[swift-evolution] Warn about unused Optional.some(())

Haravikk swift-evolution at haravikk.me
Sat Feb 4 11:47:48 CST 2017


Apologies for re-posting this, but I got some message undelivered e-mails for it so I'm not 100% sure if it went through the first time or not:

> On 31 Jan 2017, at 09:07, Alex Hoppen via swift-evolution <swift-evolution at swift.org <mailto:swift-evolution at swift.org>> wrote:
> 
> This was a deliberate change between Swift 3 beta 1 and beta 2 after a friend of mine pointed the following inconsistency out to me:
> 
> struct Foo {
>  func bar() {}
> }
> let foo: Foo? = Foo()
> foo?.bar() // Does not create a warning
> true ? foo?.bar() : foo?.bar()  // expression of type '()?' is unused
> 
> After some offline discussion at WWDC with the Swift team we decided to move to a consistent model where ()?, ()??, … is always discardable since we didn't want to take the convenience of foo?.bar() away (something that regularly occurs with weak variables, e.g. captures in closures).
> 
> So much for the history of this feature.

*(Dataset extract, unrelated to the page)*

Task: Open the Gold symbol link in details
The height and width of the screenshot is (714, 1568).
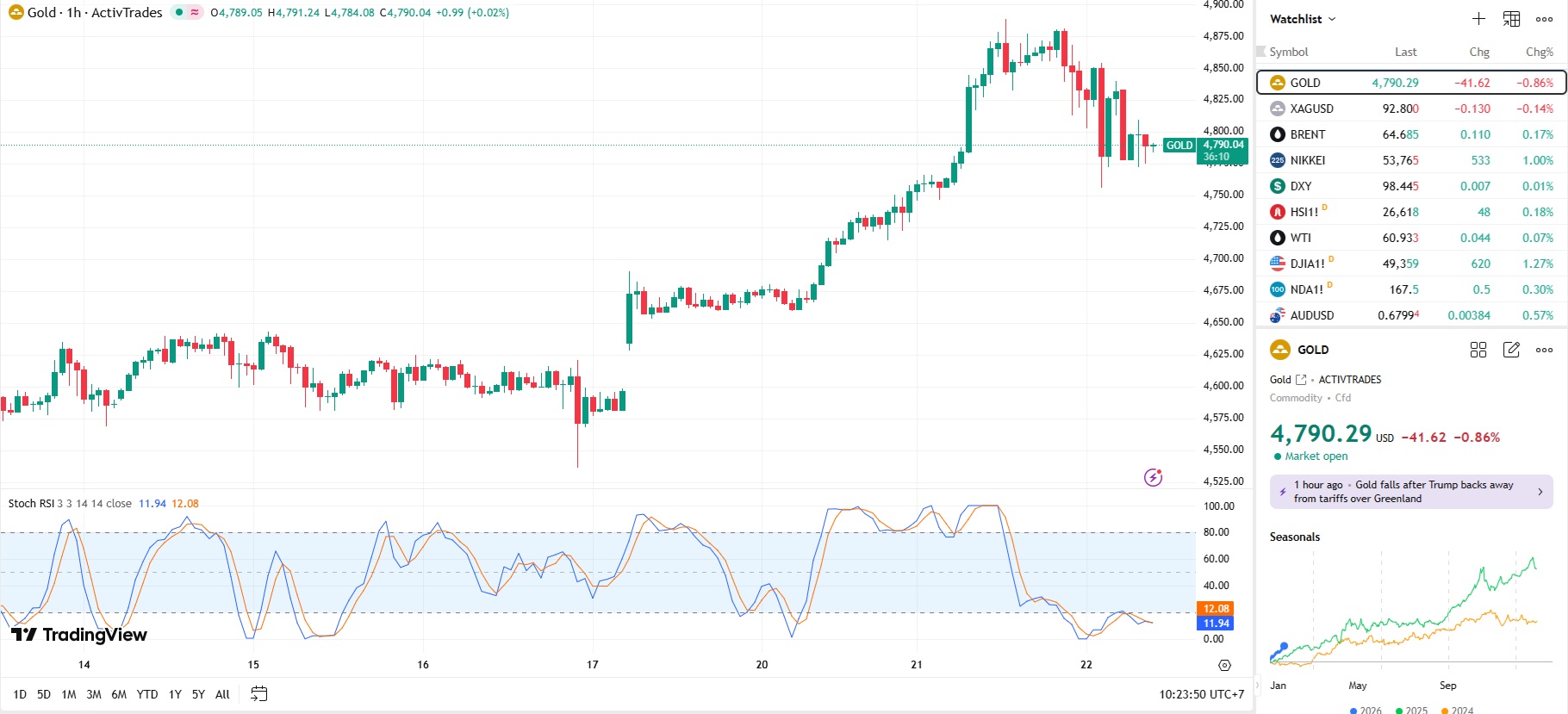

Thanks for clarifying, but this is an interesting case actually; it seems the problem here is the ternary, as presumably the following would have worked just fine:

if true { foo?.bar() }
else { foo?.bar() }

So your example's problem seems to stem then from the fact that the ternary's type isn't inheriting the discardable nature of the two branches. I wonder then if an alternative solution might to have discardable be an inheritable property, while keeping optional chaining implicitly discardable?

For example:

@discardableResult func foo() -> Int { return 1 }
func bar() -> Int { return 2 }
struct Baz { func baz() {}}

let a:Baz? = Baz()
true ? foo() : bar() // type is Int, should produce a warning
true ? foo() : foo() // type is discardable Int, no warning necessary
true ? a?.baz() : a?.baz() // type is discardable Void, no warning necessary
The idea basically being that @discardableResult becomes a property of return types that is passed for as long as it is in common, but does not prevent two types (one discardable, one not) from being equal.

This might give a best of both? As method chaining producing implicitly discardable results would allow your example to behave as expected, but other cases can still be configured as desired with @discardableResult (or not).